|Override htaccess? cache working against me!|
A good thing about cache became a problem, perhaps I went too far
| 4:07 am on Oct 30, 2013 (gmt 0)|
Any suggestions will be appreciated.
| 5:49 am on Oct 30, 2013 (gmt 0)|
Caching is really up to the browser, and sometimes the ISP. And you might argue that anyone who goes a year without emptying their browser cache deserves everything that happens to them. But telling anyone, anywhere, that a file isn't likely to change in the next year is probably not something you'll do again in a hurry ;) Maybe on the internet equivalent of a tombstone-- but even then, what if you got the year wrong and had to call the stonecutter?
|But if you type the original url for the old file, it appears on your browser. |
For comparison purposes: My logs periodically show a request for an administrative gif that I stopped using pretty exactly a year ago. One IP continued requesting it until January (that is, three months after it was last visible in page code). A second IP hung on for about a month longer.
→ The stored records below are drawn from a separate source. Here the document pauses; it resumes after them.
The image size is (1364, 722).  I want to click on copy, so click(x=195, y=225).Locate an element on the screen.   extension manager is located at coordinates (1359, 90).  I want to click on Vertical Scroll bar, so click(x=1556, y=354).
A final IP is still asking for the file several times a month.
:: detour to check most recent records ::
Frequency has dropped off in the last two months, and it's now only asking for three different files-- it used to be four-- but, still, we're talking about a year after the most recent time the file was requested by any page, anywhere. Wasn't there an Agatha Christie novel on this theme?
| 1:02 pm on Oct 30, 2013 (gmt 0)|
It's working fine now. It took 8 hours for browsers to stop seeing a file that wasn't there anymore.
I changed my policy on cache considering what could be compromised. Thanks.
| 3:59 pm on Oct 30, 2013 (gmt 0)|
|...my final approach was to change the whole CMS setting to display another JS on the pages and problem solved |
Perhaps something for the future, but in order to get around the browser caching issue, you can just append a "version" querystring to the original URL, rather than having to use an entirely different filename. eg.
| 7:16 pm on Oct 30, 2013 (gmt 0)|
Thanks penders, I thought about that and I now it's a good practice. In this case I wanted to stay away of any caching issues from any organization that could still find the old file.